## Set exercise
Please copy out the lines from the one containing "Switch to the Driver tab" through the one containing "This screenshot has width=386, height=957.", including both, and leave out the pictures.

## Input rows
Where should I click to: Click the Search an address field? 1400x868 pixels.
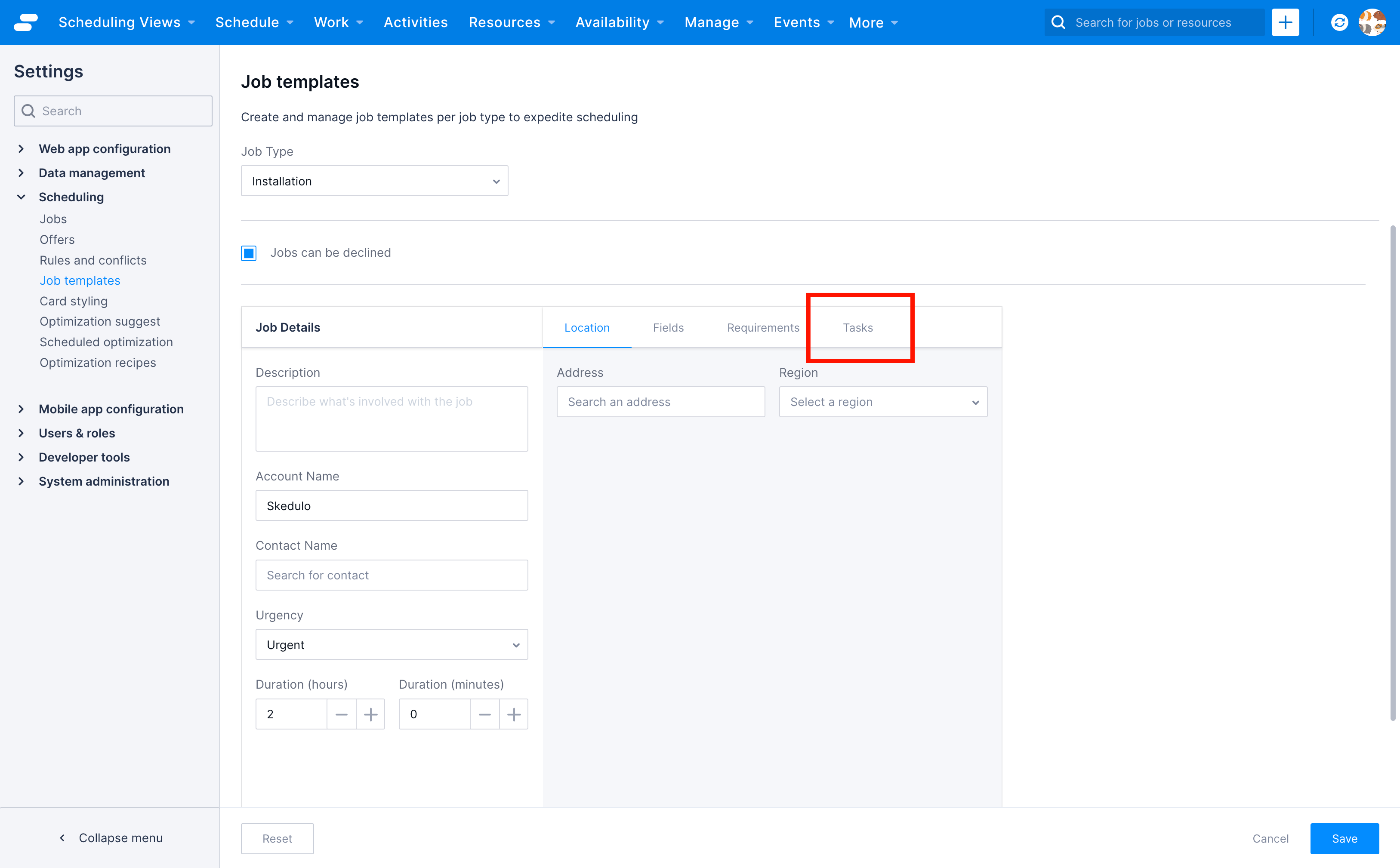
* * *
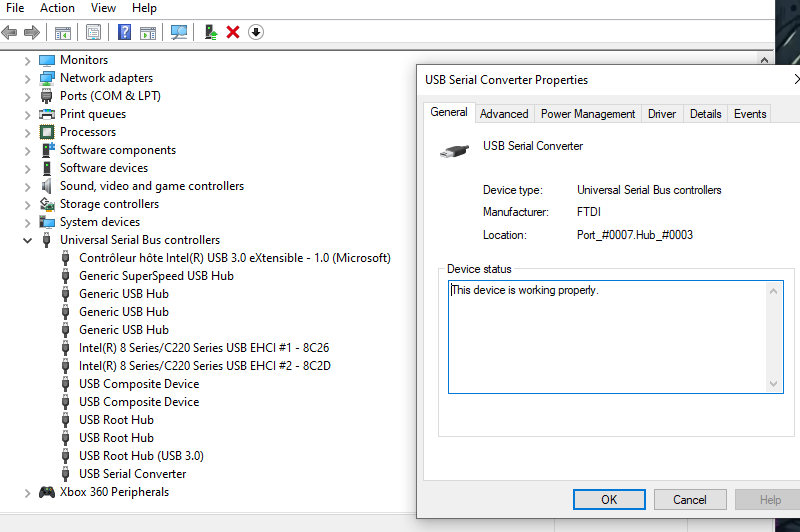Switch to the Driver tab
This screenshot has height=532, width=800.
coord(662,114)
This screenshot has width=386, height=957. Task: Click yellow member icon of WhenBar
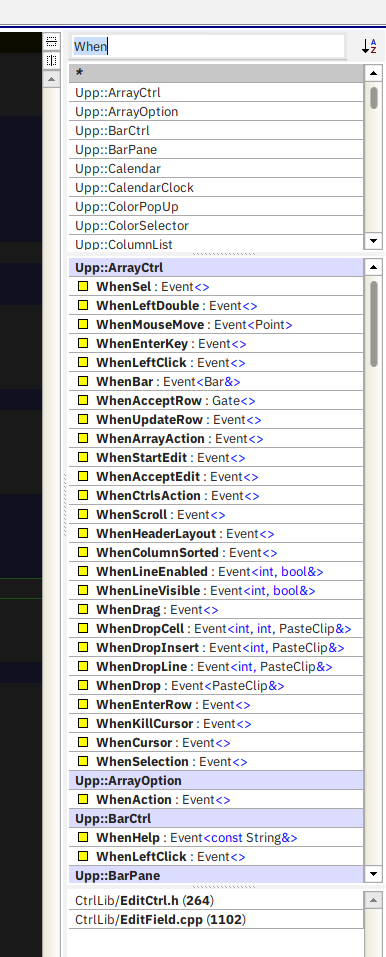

## Answer to the task
Switch to the Driver tab
This screenshot has height=532, width=800.
coord(662,114)
This screenshot has width=386, height=957. Task: Click yellow member icon of WhenBar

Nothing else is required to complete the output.